The point of the movie is what is it that defines family? It isn’t necessarily the traditional mother, father, two children and a dog named Spot. Love is love and family is what is around you and who is in your immediate sphere. That is what I love about this movie. It is saying it is not the traditional sort of stereotype of what we have been taught as a society of what family is.”
Several family organizations told Jennifer Aniston that she needs to go back to reenacting Princess Di’s wedding with her cats and shut her lips about shit she doesn’t know about. Bill O’Reilly joined the “STFU Aniston Campaign” last night on his show when he said that her comments will be the death of society! Or something like that. Bill blew this shit out:
“I want to be fair about this because there are millions of single mothers who do a great job with raising their kids.
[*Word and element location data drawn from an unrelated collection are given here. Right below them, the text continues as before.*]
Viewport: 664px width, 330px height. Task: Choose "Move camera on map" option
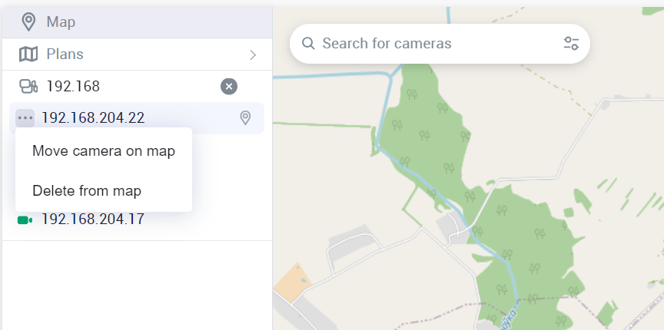pyautogui.click(x=104, y=151)
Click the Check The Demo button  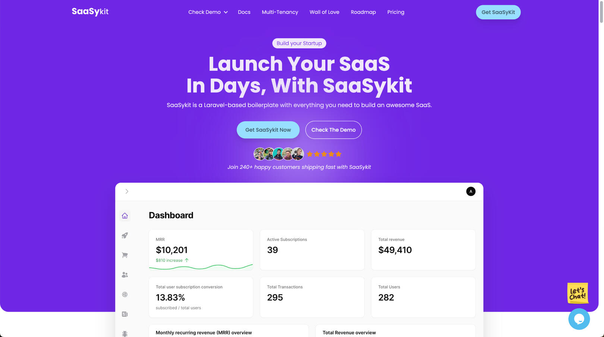tap(333, 130)
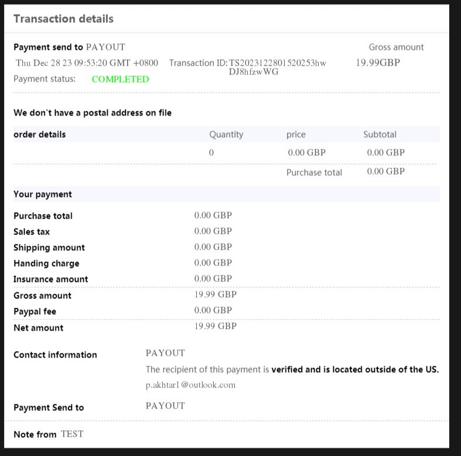
Task: Click the Paypal fee label
Action: [35, 311]
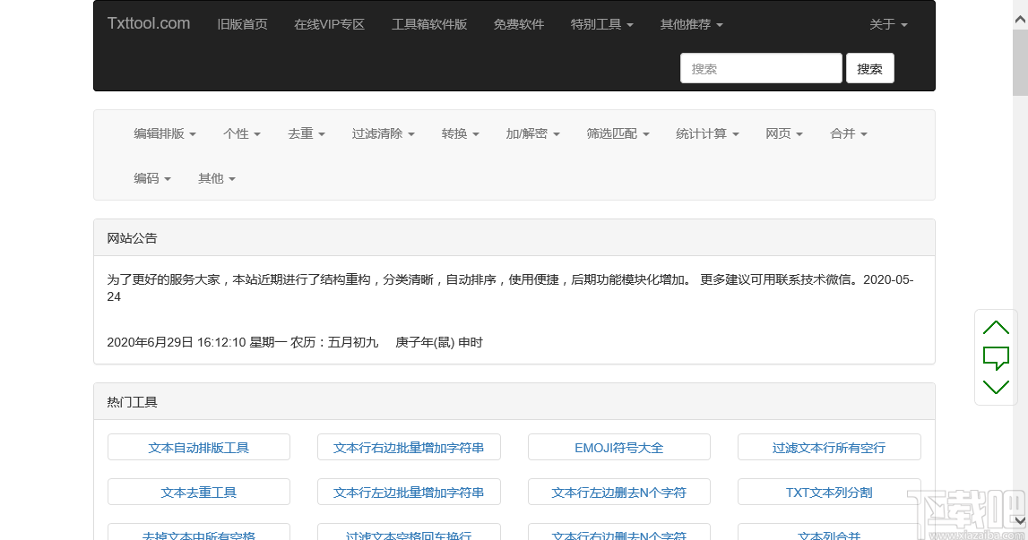
Task: Open the feedback speech-bubble icon
Action: (x=996, y=356)
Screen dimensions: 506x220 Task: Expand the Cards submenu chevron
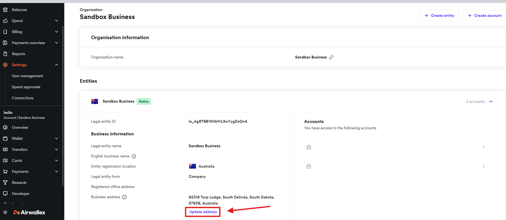pos(57,160)
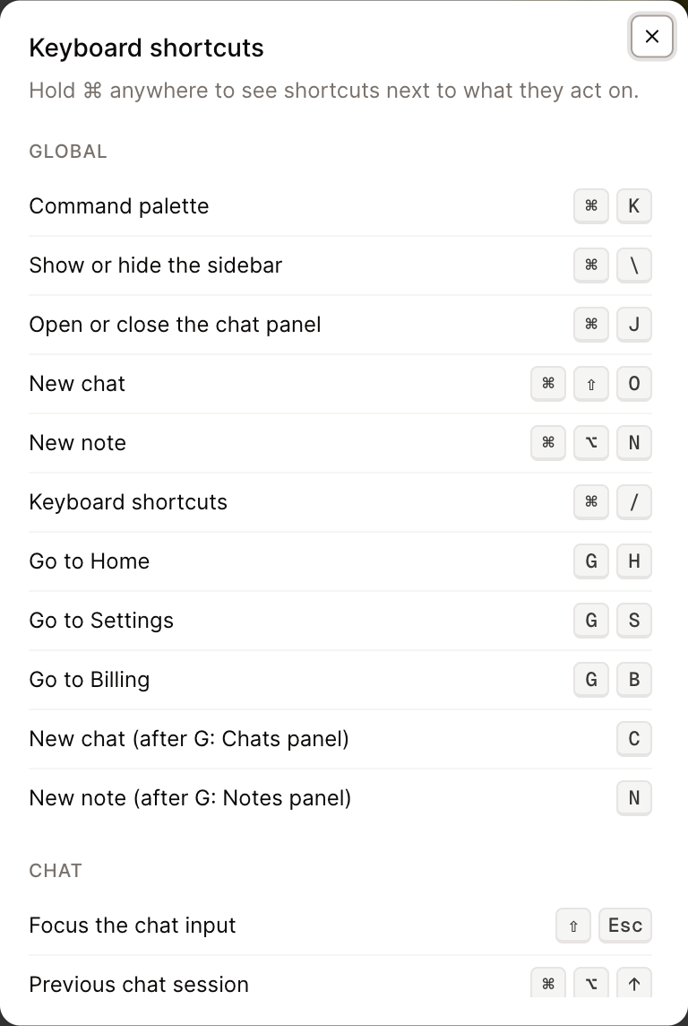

It’s possible, but it’s not optional. And that’s where Miss Aniston makes her mistake. She’s throwing a message out to 12-year-olds and 13-year-olds that, ‘Hey you don’t need a guy. You don’t need a dad,.’ That is destructive to our society.
Aniston can hire a battery of people to help her, but she cannot hire a dad. Okay. Dads bring a psychology to children that in this society is underemphasized. Men get hosed all the time.”
Men get hosed all the time?! Are you trying to tell us something, Billy?!
This is the thing. I was only raised by my mom and I’m not a complete fuck-up. Yes, my nightly ritual involves crying at the bottom of a hot shower and medicating myself with the good shit, but other than that I’m fine! And yes, I sometimes use paper towels to wipe when I’m out of toilet paper, but that doesn’t mean I should be banished from society (or does it????). If my dad was around when I was a kid, I’d definitely be every shade of fucked up.